• _PROBLEM STATEMENT_
Among the records, which lines include "computer"? List them.

• _RECORDS FOR THIS EXERCISE_

________________________________________

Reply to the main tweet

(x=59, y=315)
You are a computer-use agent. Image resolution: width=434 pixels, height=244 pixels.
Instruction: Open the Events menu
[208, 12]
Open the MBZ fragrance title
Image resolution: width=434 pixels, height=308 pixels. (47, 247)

________________________________________

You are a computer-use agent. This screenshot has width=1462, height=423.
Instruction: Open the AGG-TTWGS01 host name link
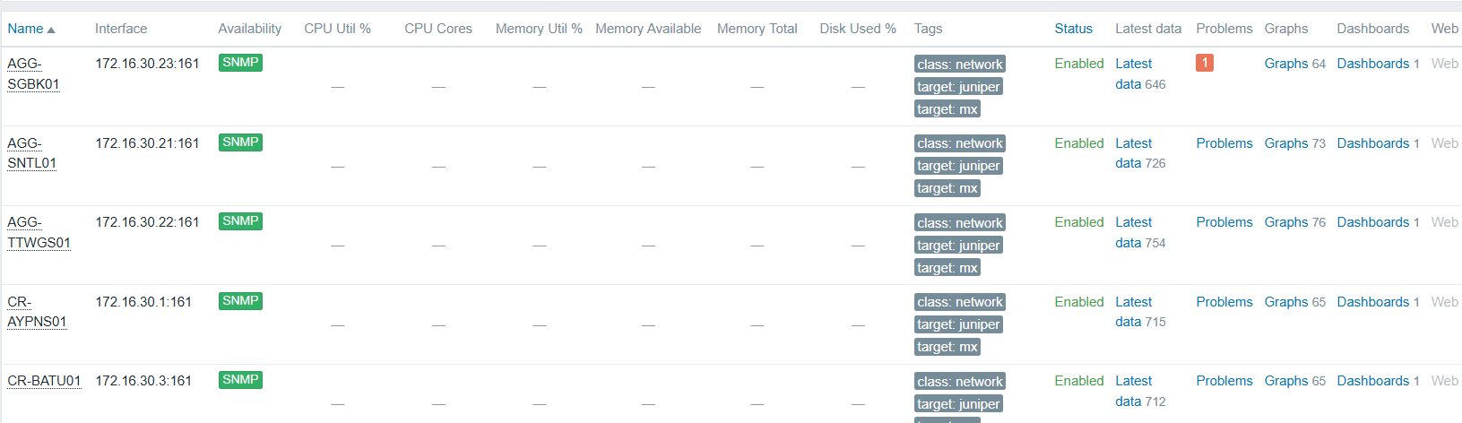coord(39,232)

________________________________________

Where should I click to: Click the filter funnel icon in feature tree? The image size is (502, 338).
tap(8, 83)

________________________________________

• _RESPONSE TO THE EXERCISE_
You are a computer-use agent. Image resolution: width=434 pixels, height=244 pixels.
You are a computer-use agent. This screenshot has width=1462, height=423.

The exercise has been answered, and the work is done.